There are 4 major types of deadlifts; Romanian, sumo, floor, and stiff-legged.  They all primarily work the hamstrings, glutes, spinal erectors (lower back), and upper back muscles.  Which deadlift you pick depends on your level of expertise, your primary muscle targets, and your environment.

When I first meet a client, we start on a Romanian deadlift on our first day together.  It tends to be the safest of the deadlifts to teach since the body is already in an upright position when first addressing and picking up the bar.  This puts all the major muscle groups of the entire body under tension before lowering the bar and limits the possibility of accidentally rounding the lower back with your first upward pull.  When starting to learn the Romanian deadlift, ensure you keep your back straight the entire time, from start to finish.  This will keep your spine in alignment and safe.  Focus on keeping your weight back in your hips while you lower to a floor parallel position and rising back to your upright position.  Romanian deadlifts should be the first thing you do in your exercise program, with other lighter exercises following after your complete 4-6 challenging sets of 4-12 reps.  I use the Romanian deadlift to strengthen the lower back specifically to prevent future injury and allow the lower back to become very strong for other exercises like the squat.  I also use it to boost my clients’ metabolism by increasing their testosterone and growth hormone.  It is wonderful for helping maintain bone density for those worried about early osteoporosis. 

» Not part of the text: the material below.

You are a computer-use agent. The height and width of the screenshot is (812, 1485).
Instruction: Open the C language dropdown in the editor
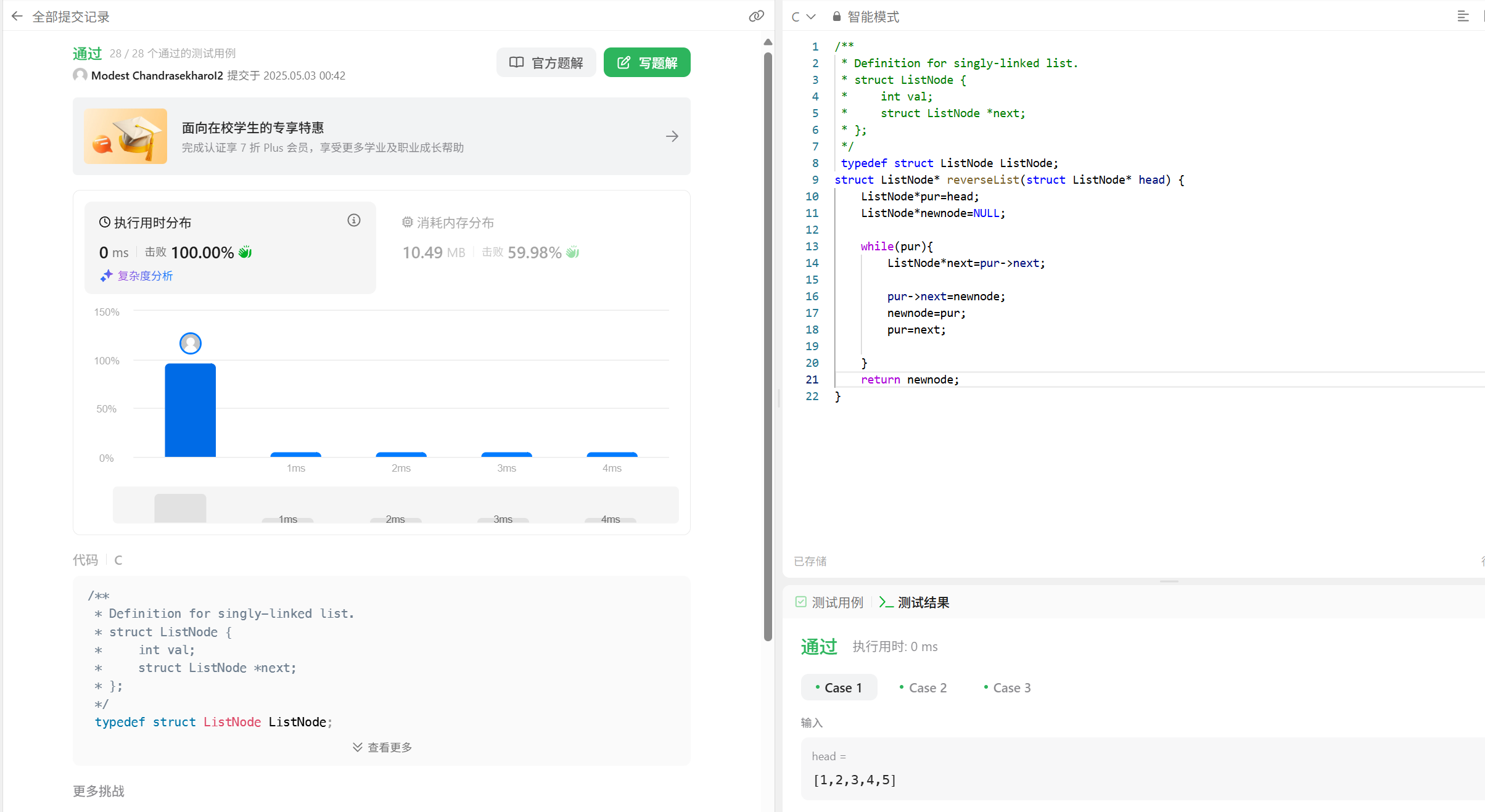click(x=804, y=17)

If someone has shown significant aptitude with the Romanian deadlift, we might move to floor deadlifts with an Olympic bar, or a hexagon bar.  The floor deadlift still works the lower back, but because of its low-hip drive from the starting position there is increased focus in the glutes and hamstrings.  Some folks with very long legs and shorter arms might prefer the comfort of a sumo deadlift variant instead.

For clients that want to really target their hamstrings specifically, the stiff-legged deadlift is the great grand-daddy of all hamstring moves.  This particular lift limits participation from the quads and puts a special focus on all of the 4 hamstring muscles.  A common mistake is to round the back or perform the reps too quickly.  Focus on your form for best results; keep your back ramrod straight and stay at the bottom portion of the movement for about 3 seconds to make your hamstrings really engage and work!

It’s very possible to begin to learn to deadlift with a chronically injured back.  Using and developing the muscles of the legs, hips and back as a whole helps distribute weight and forces away from the spinal column which can help alleviate spinal and nerve issues.  This kind of work should be overseen by a physician and an experienced strength coach to observe a clients condition and progress.  I’ve worked with many clients that no longer suffer from lower back pain and sciatica.  Contact A2O Fitness if you have concerns about back and innervation issues.    

There’s a brand new year coming up soon fitness guys and girls.  Make sure you include some kind of deadlift in your program to change your entire body from the inside out!